WHAT IS NEEDED>
Retype exactly the lines that run from the line with "[linkedin] (346, 1241)" to the final line of the entries, keeping both ends and nothing else.

*** Opening DATA FOR THIS EXERCISE ***

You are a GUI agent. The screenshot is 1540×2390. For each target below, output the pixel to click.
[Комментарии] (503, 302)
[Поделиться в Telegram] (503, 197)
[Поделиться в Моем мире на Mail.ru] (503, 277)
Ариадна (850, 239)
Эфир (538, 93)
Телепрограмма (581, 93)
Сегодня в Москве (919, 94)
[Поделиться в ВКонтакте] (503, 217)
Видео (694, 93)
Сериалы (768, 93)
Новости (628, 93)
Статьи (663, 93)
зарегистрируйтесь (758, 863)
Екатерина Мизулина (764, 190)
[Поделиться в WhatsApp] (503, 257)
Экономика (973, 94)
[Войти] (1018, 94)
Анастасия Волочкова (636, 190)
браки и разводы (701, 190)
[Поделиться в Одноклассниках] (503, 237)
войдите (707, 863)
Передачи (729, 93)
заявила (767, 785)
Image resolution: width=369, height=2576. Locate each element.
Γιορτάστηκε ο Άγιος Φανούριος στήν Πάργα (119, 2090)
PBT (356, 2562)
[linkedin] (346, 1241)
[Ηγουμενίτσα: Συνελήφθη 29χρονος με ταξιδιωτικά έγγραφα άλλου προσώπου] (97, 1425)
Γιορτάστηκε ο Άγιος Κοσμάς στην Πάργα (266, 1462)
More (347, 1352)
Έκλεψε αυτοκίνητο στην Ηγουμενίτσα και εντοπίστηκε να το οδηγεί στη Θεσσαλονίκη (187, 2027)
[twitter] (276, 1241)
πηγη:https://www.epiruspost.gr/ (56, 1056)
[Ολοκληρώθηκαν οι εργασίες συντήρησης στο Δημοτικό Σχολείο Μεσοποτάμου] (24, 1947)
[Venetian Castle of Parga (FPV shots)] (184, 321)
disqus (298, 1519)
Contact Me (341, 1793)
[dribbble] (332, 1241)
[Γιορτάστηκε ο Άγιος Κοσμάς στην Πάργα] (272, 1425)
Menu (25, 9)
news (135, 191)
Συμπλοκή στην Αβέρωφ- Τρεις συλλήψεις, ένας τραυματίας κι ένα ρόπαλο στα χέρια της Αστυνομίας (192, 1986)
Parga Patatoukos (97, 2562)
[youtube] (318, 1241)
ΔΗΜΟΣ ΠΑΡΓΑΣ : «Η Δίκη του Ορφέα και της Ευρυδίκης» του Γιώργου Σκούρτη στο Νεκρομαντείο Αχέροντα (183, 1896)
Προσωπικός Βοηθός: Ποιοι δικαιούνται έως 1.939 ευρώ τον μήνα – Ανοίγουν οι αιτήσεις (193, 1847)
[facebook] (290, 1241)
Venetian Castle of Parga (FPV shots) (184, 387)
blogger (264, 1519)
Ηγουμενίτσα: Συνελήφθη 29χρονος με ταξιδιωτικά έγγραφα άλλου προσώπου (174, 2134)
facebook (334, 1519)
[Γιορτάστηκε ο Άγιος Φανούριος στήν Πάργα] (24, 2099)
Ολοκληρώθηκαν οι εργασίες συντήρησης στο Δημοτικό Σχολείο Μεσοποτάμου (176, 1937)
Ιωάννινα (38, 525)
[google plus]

*** Closing DATA FOR THIS EXERCISE ***

REPLY>
[linkedin] (346, 1241)
[Ηγουμενίτσα: Συνελήφθη 29χρονος με ταξιδιωτικά έγγραφα άλλου προσώπου] (97, 1425)
Γιορτάστηκε ο Άγιος Κοσμάς στην Πάργα (266, 1462)
More (347, 1352)
Έκλεψε αυτοκίνητο στην Ηγουμενίτσα και εντοπίστηκε να το οδηγεί στη Θεσσαλονίκη (187, 2027)
[twitter] (276, 1241)
πηγη:https://www.epiruspost.gr/ (56, 1056)
[Ολοκληρώθηκαν οι εργασίες συντήρησης στο Δημοτικό Σχολείο Μεσοποτάμου] (24, 1947)
[Venetian Castle of Parga (FPV shots)] (184, 321)
disqus (298, 1519)
Contact Me (341, 1793)
[dribbble] (332, 1241)
[Γιορτάστηκε ο Άγιος Κοσμάς στην Πάργα] (272, 1425)
Menu (25, 9)
news (135, 191)
Συμπλοκή στην Αβέρωφ- Τρεις συλλήψεις, ένας τραυματίας κι ένα ρόπαλο στα χέρια της Αστυνομίας (192, 1986)
Parga Patatoukos (97, 2562)
[youtube] (318, 1241)
ΔΗΜΟΣ ΠΑΡΓΑΣ : «Η Δίκη του Ορφέα και της Ευρυδίκης» του Γιώργου Σκούρτη στο Νεκρομαντείο Αχέροντα (183, 1896)
Προσωπικός Βοηθός: Ποιοι δικαιούνται έως 1.939 ευρώ τον μήνα – Ανοίγουν οι αιτήσεις (193, 1847)
[facebook] (290, 1241)
Venetian Castle of Parga (FPV shots) (184, 387)
blogger (264, 1519)
Ηγουμενίτσα: Συνελήφθη 29χρονος με ταξιδιωτικά έγγραφα άλλου προσώπου (174, 2134)
facebook (334, 1519)
[Γιορτάστηκε ο Άγιος Φανούριος στήν Πάργα] (24, 2099)
Ολοκληρώθηκαν οι εργασίες συντήρησης στο Δημοτικό Σχολείο Μεσοποτάμου (176, 1937)
Ιωάννινα (38, 525)
[google plus]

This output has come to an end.